Bu yaşananlar için hiçbir önlem alınmıyor şeklinde düşünülmesin diye Savunma Bakanlığı tarafında oluşturulan Cinsel Saldırı Müdahale Koordinatörlüğü meselesi de tam bir komedi. Bu saldırıları önleme amacı taşıyan birim, saçma reklam kampanyalarıyla, komik posterleriyle, meselenin içyüzünde yaşananlar karşısındaki cahilliğiyle, kağıt üstünde kalmış pasifliğiyle, her soruya “böyle bir bilgiye sahip değiliz” şeklinde cevap veren kadın yetkilisiyle hayrete düşürüyor. Konunun ciddiyetini kavrayamadıklarından sanki sadece kurbanlar üzerine etkisiz reklam kampanyaları düzenleyip, asıl tecavüz suçluları üzerine hiçbir araştırma ve çalışma yapmıyorlar. Neyse ki Kirby Dick, tecavüz mağdurları kadar hukukçularla, ordu psikologlarıyla ve gazetecilerle görüşüyor, onların konunun derinlerine nüfuz eden açıklamalarıyla her yönden aydınlatıcı bir kurgu meydana getiriyor.


Ağırlık kadın askerlerde olsa da, tecavüz mağduru erkek askerlerin varlığı da tecavüz hastalığının cinsiyet ayırmadığının bir göstergesi. Bölüklerinde arkadaş, hatta kardeş gibi olan bu insanların böyle bir duruma gelmelerindeki psikolojik çözümlemeler ortaya ilginç suçlu psikolojileri ortaya çıkarıyor. 1991’de verilen bir raporda 200.000 kadının tacize uğradığı tahmin ediliyor. Yaşadıklarını saklayan kadınlar ve aradan geçen uzun süre düşünülünce bu sayının iki katına ulaştığı düşünülüyor. Savunma Bakanlığı 2009 yılında 16.000 küsüre varan bir rakam açıklamış ama tecavüze uğrayan kadın ve erkeklerin %80’inin bunu bildirmediklerini de kabul etmiş. Ordunun kendi itibarını zedelememek için hasıraltı ettikleriyle beraber bu rakamlar sürekli artıyor. Ordunun asıl sorunu, nihai kararı hukuki bilgi ve eğitimi olmayan adli amirlik mensubu komutanların veriyor olması. Bu sistem kesinlikle kurbanları korumaya, onların haklarını teslim etmeye yönelik olmadığı için, suçlular rütbelerini arttırıyor, bazı kurbanlar ise hala tecavüzcülerinin birkaç blok ötesinde yaşamlarını sürdürmek zorunda kalıyorlar.

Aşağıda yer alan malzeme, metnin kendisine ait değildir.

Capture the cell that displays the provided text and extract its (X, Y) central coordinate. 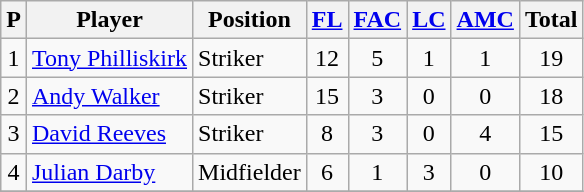
Midfielder (250, 172)
18 (551, 96)
LC (429, 20)
8 (327, 134)
12 (327, 58)
5 (378, 58)
Position (250, 20)
P (14, 20)
Andy Walker (109, 96)
AMC (485, 20)
10 (551, 172)
FAC (378, 20)
Tony Philliskirk (109, 58)
David Reeves (109, 134)
Total (551, 20)
19 (551, 58)
2 (14, 96)
Player (109, 20)
FL (327, 20)
Julian Darby (109, 172)
6 (327, 172)
Return (x, y) of the center of cell containing provided text 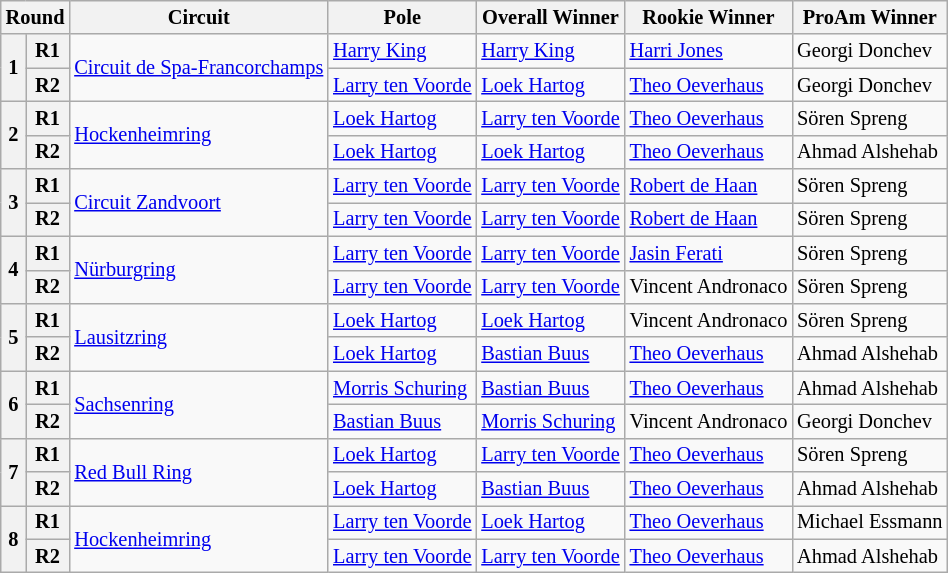
Jasin Ferati (709, 253)
5 (14, 336)
Nürburgring (198, 270)
1 (14, 68)
Round (36, 17)
Rookie Winner (709, 17)
Red Bull Ring (198, 472)
Circuit de Spa-Francorchamps (198, 68)
4 (14, 270)
Sachsenring (198, 404)
Circuit Zandvoort (198, 202)
Harri Jones (709, 51)
Circuit (198, 17)
Pole (402, 17)
Michael Essmann (870, 522)
ProAm Winner (870, 17)
Lausitzring (198, 336)
7 (14, 472)
8 (14, 538)
Overall Winner (550, 17)
3 (14, 202)
6 (14, 404)
2 (14, 134)
Locate the cell with the specified text and output its [X, Y] center coordinate. 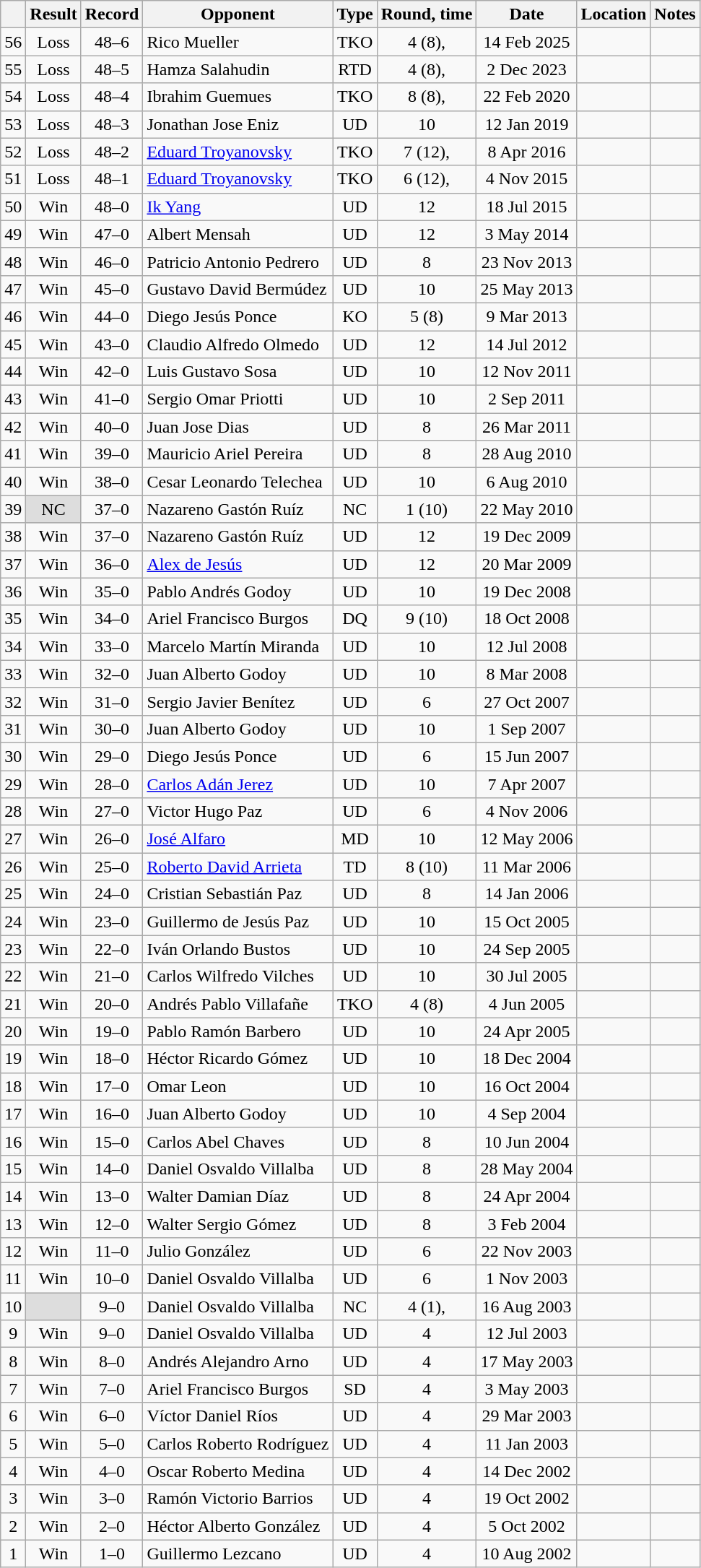
Oscar Roberto Medina [238, 1471]
Carlos Wilfredo Vilches [238, 976]
SD [355, 1388]
Guillermo de Jesús Paz [238, 921]
2 Sep 2011 [527, 399]
DQ [355, 619]
28 [13, 811]
Andrés Alejandro Arno [238, 1361]
24 Sep 2005 [527, 949]
20–0 [112, 1003]
Victor Hugo Paz [238, 811]
11 [13, 1279]
12 Jul 2008 [527, 646]
17 [13, 1113]
56 [13, 42]
14 Jan 2006 [527, 894]
43 [13, 399]
Opponent [238, 14]
15 [13, 1168]
8 (10) [427, 866]
Carlos Roberto Rodríguez [238, 1443]
24 Apr 2004 [527, 1196]
5 (8) [427, 316]
48–2 [112, 152]
30–0 [112, 728]
Carlos Abel Chaves [238, 1141]
Hamza Salahudin [238, 69]
6–0 [112, 1416]
5–0 [112, 1443]
38–0 [112, 482]
MD [355, 839]
47 [13, 289]
47–0 [112, 234]
19 [13, 1058]
Andrés Pablo Villafañe [238, 1003]
48–3 [112, 124]
Albert Mensah [238, 234]
1 (10) [427, 509]
28–0 [112, 783]
20 [13, 1031]
3 May 2014 [527, 234]
8–0 [112, 1361]
53 [13, 124]
30 [13, 756]
7 Apr 2007 [527, 783]
Roberto David Arrieta [238, 866]
1 [13, 1553]
55 [13, 69]
29–0 [112, 756]
22 May 2010 [527, 509]
26–0 [112, 839]
15 Jun 2007 [527, 756]
15–0 [112, 1141]
46 [13, 316]
14 [13, 1196]
Omar Leon [238, 1086]
25 [13, 894]
19 Dec 2009 [527, 536]
42–0 [112, 372]
27 Oct 2007 [527, 701]
19 Dec 2008 [527, 591]
2 Dec 2023 [527, 69]
18–0 [112, 1058]
Ik Yang [238, 206]
34–0 [112, 619]
17 May 2003 [527, 1361]
12 May 2006 [527, 839]
Alex de Jesús [238, 564]
50 [13, 206]
Ibrahim Guemues [238, 97]
14–0 [112, 1168]
Walter Damian Díaz [238, 1196]
36 [13, 591]
9 [13, 1333]
21 [13, 1003]
12 Jul 2003 [527, 1333]
2 [13, 1525]
Luis Gustavo Sosa [238, 372]
28 Aug 2010 [527, 454]
3 [13, 1498]
23 [13, 949]
3 Feb 2004 [527, 1224]
6 Aug 2010 [527, 482]
Víctor Daniel Ríos [238, 1416]
41 [13, 454]
22 Feb 2020 [527, 97]
24 Apr 2005 [527, 1031]
32–0 [112, 674]
48–4 [112, 97]
2–0 [112, 1525]
13–0 [112, 1196]
22–0 [112, 949]
RTD [355, 69]
19–0 [112, 1031]
12 Jan 2019 [527, 124]
Gustavo David Bermúdez [238, 289]
40 [13, 482]
30 Jul 2005 [527, 976]
27 [13, 839]
54 [13, 97]
9 Mar 2013 [527, 316]
26 Mar 2011 [527, 427]
29 [13, 783]
Notes [675, 14]
35–0 [112, 591]
Juan Jose Dias [238, 427]
Cristian Sebastián Paz [238, 894]
5 Oct 2002 [527, 1525]
14 Jul 2012 [527, 344]
48–0 [112, 206]
24–0 [112, 894]
11 Jan 2003 [527, 1443]
44 [13, 372]
40–0 [112, 427]
16 [13, 1141]
16 Aug 2003 [527, 1306]
Sergio Omar Priotti [238, 399]
Mauricio Ariel Pereira [238, 454]
Location [614, 14]
TD [355, 866]
Carlos Adán Jerez [238, 783]
7 [13, 1388]
38 [13, 536]
1 Nov 2003 [527, 1279]
4–0 [112, 1471]
3 May 2003 [527, 1388]
1–0 [112, 1553]
4 Sep 2004 [527, 1113]
45 [13, 344]
Guillermo Lezcano [238, 1553]
4 (8) [427, 1003]
33–0 [112, 646]
8 Apr 2016 [527, 152]
8 (8), [427, 97]
27–0 [112, 811]
23–0 [112, 921]
Date [527, 14]
Walter Sergio Gómez [238, 1224]
35 [13, 619]
14 Dec 2002 [527, 1471]
25 May 2013 [527, 289]
Héctor Ricardo Gómez [238, 1058]
31–0 [112, 701]
Marcelo Martín Miranda [238, 646]
26 [13, 866]
17–0 [112, 1086]
Julio González [238, 1251]
44–0 [112, 316]
4 Nov 2015 [527, 179]
48 [13, 261]
7 (12), [427, 152]
49 [13, 234]
7–0 [112, 1388]
28 May 2004 [527, 1168]
Rico Mueller [238, 42]
20 Mar 2009 [527, 564]
14 Feb 2025 [527, 42]
25–0 [112, 866]
32 [13, 701]
Pablo Ramón Barbero [238, 1031]
1 Sep 2007 [527, 728]
Record [112, 14]
Ramón Victorio Barrios [238, 1498]
18 Jul 2015 [527, 206]
8 Mar 2008 [527, 674]
22 Nov 2003 [527, 1251]
10–0 [112, 1279]
36–0 [112, 564]
Cesar Leonardo Telechea [238, 482]
9 (10) [427, 619]
11–0 [112, 1251]
43–0 [112, 344]
42 [13, 427]
11 Mar 2006 [527, 866]
Iván Orlando Bustos [238, 949]
Result [53, 14]
13 [13, 1224]
41–0 [112, 399]
3–0 [112, 1498]
46–0 [112, 261]
48–6 [112, 42]
6 (12), [427, 179]
4 Nov 2006 [527, 811]
29 Mar 2003 [527, 1416]
23 Nov 2013 [527, 261]
15 Oct 2005 [527, 921]
39–0 [112, 454]
48–5 [112, 69]
José Alfaro [238, 839]
Jonathan Jose Eniz [238, 124]
18 [13, 1086]
24 [13, 921]
19 Oct 2002 [527, 1498]
39 [13, 509]
12 Nov 2011 [527, 372]
16 Oct 2004 [527, 1086]
Claudio Alfredo Olmedo [238, 344]
18 Dec 2004 [527, 1058]
10 Aug 2002 [527, 1553]
10 Jun 2004 [527, 1141]
Round, time [427, 14]
Patricio Antonio Pedrero [238, 261]
16–0 [112, 1113]
4 (1), [427, 1306]
48–1 [112, 179]
Type [355, 14]
KO [355, 316]
52 [13, 152]
4 Jun 2005 [527, 1003]
Pablo Andrés Godoy [238, 591]
45–0 [112, 289]
12–0 [112, 1224]
33 [13, 674]
34 [13, 646]
Sergio Javier Benítez [238, 701]
21–0 [112, 976]
Héctor Alberto González [238, 1525]
51 [13, 179]
22 [13, 976]
5 [13, 1443]
18 Oct 2008 [527, 619]
31 [13, 728]
37 [13, 564]
Determine the (X, Y) coordinate at the center of the cell enclosing the given text.  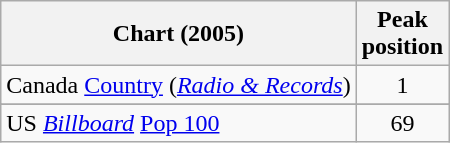
1 (402, 85)
US Billboard Pop 100 (178, 123)
69 (402, 123)
Chart (2005) (178, 34)
Peakposition (402, 34)
Canada Country (Radio & Records) (178, 85)
Detect which cell encompasses the target text, then output its [X, Y] center coordinate. 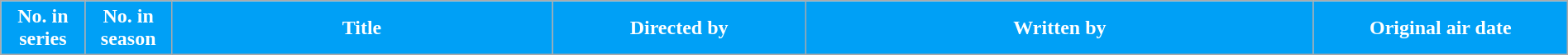
No. inseries [43, 28]
Title [361, 28]
Original air date [1441, 28]
Written by [1060, 28]
No. inseason [128, 28]
Directed by [680, 28]
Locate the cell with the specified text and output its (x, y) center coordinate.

Tecavüzcüler, askerde hala aktif görevdeyken olduğu kadar, sivil hayata döndüklerinde de hukuki yaptırım ve yargı sistemi hakkında yeterince bilgi sahibi olduklarından, her zamankinden daha yetenekli ve tehlikeli birer suçlu konumunda yer alıyorlar ki, Kirby Dick’in altını çizdiği en mühim konulardan biri de bu. Bu insanların normal hayatta her an karşılaşılabilecek sözde saygın ordu geçmişi bulunan asker eskisi suçlular olduğu düşüncesi, toplumsal paranoyaları da beraberinde getiriyor. Kongre üyelerinin bile yetersiz kaldığı bu mesele karşısında Kirby Dick her yönüyle olağanüstü bir iş çaba sergiliyor. Hem kendi ordularına sahip tüm dünyaya karşı toplumu bir şekilde bilinçlendirerek olası çalışmaların önünü açıyor, hem de kahramanlıklarıyla övünen Amerikan ordusunun bambaşka bir yüzüne cesurca sert bir tokat atıyor.